My First Book
The day I am invited to write this guest post, my first book lands on my doorstep. A true artifact, an actual object; it even has a little heft. It is sitting on my kitchen table. I circle around it, not quite believing it’s real. It is so strange to have something tangible in my hands after years of working in the theatre where our work is so beautifully, magically ephemeral. Even if you hold a play in your hand, you know it is only a blueprint for the theatrical experience it inspires. But a book....a book will exist as an object and in the mind of its readers and therefore holds the potential of being both tangible and ephemeral.
The day my book launches is the day of my daughter’s graduation from college, which certainly puts things into perspective: the joy of her accomplishments, the excitement of starting out, stepping into the first days of her adult life. And like all graduations, perhaps all watershed events in one’s life, there is as much looking backwards as looking forwards. Thus the poignant mix of emotions we all experience: fear, elation, anxiety, joy, and anticipation.
As I hold this book with gratitude and a degree of awe, I also hold something back. Have I been a writer for too long to fully experience this “first” in my life? Am I superstitious? Not yet, I hear a little voice saying, don’t get excited yet--as if my excitement could somehow impact book sales or reviewers’ reactions in a negative or positive way. I don’t want to overburden the slender shoulders of Alice Bliss as she makes her way into the world. As much as I wish for this book going forward (and don’t we all have these dreams of finding our audience, our readers?) I keep reminding myself of all that has happened to bring me to this moment; all who have helped me along the way. So, like my daughter on her upcoming graduation day, I find myself looking forward and reaching back.

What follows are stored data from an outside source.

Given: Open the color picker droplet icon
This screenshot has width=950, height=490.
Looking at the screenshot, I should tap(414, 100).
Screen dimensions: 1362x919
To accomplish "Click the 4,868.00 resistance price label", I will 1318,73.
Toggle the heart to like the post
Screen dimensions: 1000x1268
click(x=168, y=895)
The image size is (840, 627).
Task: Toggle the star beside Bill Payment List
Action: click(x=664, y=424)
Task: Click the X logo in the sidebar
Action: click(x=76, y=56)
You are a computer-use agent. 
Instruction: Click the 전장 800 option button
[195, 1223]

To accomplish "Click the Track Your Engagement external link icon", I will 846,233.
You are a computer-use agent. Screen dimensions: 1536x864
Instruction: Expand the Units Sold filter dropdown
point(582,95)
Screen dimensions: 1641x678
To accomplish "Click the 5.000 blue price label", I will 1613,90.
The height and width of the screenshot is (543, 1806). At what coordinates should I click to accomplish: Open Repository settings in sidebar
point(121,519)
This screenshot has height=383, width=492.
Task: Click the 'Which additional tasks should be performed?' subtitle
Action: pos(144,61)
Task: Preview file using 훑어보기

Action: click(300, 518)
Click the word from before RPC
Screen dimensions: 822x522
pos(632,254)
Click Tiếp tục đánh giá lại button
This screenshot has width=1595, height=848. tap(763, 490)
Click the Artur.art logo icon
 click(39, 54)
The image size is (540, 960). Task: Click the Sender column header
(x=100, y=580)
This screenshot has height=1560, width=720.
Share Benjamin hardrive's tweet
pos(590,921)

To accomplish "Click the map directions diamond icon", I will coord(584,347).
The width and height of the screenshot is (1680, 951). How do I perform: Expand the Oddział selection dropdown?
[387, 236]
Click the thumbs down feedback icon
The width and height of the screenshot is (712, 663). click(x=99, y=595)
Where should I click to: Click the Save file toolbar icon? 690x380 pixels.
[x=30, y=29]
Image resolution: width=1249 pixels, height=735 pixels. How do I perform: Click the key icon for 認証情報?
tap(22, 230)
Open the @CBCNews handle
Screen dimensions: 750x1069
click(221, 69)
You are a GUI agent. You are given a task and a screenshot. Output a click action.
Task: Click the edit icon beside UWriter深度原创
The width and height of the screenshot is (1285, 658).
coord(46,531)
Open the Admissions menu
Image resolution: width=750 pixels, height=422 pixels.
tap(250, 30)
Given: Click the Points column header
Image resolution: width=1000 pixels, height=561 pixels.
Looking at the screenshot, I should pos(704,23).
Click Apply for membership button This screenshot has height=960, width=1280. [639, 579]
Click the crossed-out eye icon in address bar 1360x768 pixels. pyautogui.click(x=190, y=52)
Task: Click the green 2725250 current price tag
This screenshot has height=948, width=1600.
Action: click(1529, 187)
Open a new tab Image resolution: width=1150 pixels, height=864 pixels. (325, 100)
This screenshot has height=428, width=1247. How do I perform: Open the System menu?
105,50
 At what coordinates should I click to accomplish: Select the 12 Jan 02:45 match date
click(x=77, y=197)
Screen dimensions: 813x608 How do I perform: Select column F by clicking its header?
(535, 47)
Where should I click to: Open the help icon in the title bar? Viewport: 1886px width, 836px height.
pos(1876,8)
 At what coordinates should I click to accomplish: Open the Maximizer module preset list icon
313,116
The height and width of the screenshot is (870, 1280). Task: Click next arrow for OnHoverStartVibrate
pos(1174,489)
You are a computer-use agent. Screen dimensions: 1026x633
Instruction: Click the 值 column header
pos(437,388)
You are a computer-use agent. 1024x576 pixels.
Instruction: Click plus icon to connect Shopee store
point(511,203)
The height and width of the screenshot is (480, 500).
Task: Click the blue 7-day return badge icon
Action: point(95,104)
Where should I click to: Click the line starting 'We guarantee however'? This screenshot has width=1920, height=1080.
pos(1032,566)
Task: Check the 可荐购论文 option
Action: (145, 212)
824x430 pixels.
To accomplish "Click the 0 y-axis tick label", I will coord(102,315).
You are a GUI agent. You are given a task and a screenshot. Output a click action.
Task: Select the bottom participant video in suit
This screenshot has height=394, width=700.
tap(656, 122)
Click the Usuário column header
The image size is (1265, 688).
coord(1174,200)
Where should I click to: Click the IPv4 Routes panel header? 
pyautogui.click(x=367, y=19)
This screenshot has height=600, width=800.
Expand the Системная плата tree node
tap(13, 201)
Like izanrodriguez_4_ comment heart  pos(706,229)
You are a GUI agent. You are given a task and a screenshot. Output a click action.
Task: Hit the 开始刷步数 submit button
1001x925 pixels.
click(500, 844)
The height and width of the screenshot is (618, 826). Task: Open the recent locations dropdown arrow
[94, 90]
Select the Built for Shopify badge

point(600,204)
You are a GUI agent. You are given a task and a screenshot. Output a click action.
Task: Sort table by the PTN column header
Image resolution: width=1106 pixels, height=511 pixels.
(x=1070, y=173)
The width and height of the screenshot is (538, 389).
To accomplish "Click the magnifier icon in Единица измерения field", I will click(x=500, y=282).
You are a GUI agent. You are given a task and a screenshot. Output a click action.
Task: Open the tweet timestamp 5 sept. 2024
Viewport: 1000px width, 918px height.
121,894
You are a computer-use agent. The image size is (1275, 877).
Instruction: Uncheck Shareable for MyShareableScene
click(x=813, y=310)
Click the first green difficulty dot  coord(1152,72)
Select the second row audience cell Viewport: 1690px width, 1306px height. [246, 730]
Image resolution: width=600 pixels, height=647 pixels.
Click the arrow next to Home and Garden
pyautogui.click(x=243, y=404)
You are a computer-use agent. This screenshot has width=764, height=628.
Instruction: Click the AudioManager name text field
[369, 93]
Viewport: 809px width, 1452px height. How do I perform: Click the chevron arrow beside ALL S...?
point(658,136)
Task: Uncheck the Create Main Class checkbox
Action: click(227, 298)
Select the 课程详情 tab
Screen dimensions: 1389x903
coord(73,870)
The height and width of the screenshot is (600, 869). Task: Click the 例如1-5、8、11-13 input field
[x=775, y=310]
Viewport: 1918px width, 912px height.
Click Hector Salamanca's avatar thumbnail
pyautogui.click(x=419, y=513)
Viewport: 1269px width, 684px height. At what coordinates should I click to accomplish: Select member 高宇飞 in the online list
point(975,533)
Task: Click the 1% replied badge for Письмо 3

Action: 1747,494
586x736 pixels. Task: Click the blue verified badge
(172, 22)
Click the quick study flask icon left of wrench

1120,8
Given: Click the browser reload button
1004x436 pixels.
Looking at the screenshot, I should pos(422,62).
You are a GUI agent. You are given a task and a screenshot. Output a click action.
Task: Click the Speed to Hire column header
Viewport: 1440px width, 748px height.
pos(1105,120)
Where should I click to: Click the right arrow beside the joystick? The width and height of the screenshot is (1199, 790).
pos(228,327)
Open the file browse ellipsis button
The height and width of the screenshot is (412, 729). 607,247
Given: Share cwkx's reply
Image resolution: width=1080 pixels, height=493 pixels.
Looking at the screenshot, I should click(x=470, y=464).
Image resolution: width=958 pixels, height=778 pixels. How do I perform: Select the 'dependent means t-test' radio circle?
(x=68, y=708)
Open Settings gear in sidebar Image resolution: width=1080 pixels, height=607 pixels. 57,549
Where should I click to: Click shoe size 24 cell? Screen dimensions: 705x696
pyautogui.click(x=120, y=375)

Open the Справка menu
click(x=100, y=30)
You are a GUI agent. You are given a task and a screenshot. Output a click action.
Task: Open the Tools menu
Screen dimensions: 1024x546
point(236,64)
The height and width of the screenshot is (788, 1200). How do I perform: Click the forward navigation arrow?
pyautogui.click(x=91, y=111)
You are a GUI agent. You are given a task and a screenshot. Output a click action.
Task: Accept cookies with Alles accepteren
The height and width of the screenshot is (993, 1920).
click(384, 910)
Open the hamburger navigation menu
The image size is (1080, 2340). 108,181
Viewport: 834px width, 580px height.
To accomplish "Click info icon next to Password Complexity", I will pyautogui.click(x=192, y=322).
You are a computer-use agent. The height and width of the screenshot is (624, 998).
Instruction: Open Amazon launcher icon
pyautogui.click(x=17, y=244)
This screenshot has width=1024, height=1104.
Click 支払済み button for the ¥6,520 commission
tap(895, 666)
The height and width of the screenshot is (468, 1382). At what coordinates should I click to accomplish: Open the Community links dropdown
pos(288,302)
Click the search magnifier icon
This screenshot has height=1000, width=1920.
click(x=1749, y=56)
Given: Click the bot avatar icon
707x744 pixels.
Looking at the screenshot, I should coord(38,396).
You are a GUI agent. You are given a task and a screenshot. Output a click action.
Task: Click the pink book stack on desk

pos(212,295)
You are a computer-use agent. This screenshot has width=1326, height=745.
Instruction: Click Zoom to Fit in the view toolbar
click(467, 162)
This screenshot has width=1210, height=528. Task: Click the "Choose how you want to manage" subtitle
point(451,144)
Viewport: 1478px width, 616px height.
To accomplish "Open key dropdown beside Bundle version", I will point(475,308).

Reaching back to my first mentors: How can I leave them out when I hold my first book in my hands? Parents and teachers and, for me, my lucky, blessed relationships with several collaborators in my theatre life: the composers who celebrated my love of language and embraced my desire to create deeply emotional work, the producers and directors who championed my work and made it happen, the performers who made my characters come alive in words and in music. They are all a part of this book and the journey that led me to this book.
Reaching back to my family: My husband and daughter who have done the daily work of living in the trenches with a writer, my brothers who have cheered me on with such generosity, my parents, now gone, who would have loved to sit with my book in their hands. A book. So different from a play. Something we all know and recognize and revere. Something we can hold in our hands. Full of promise; carrying our hopes and our dreams.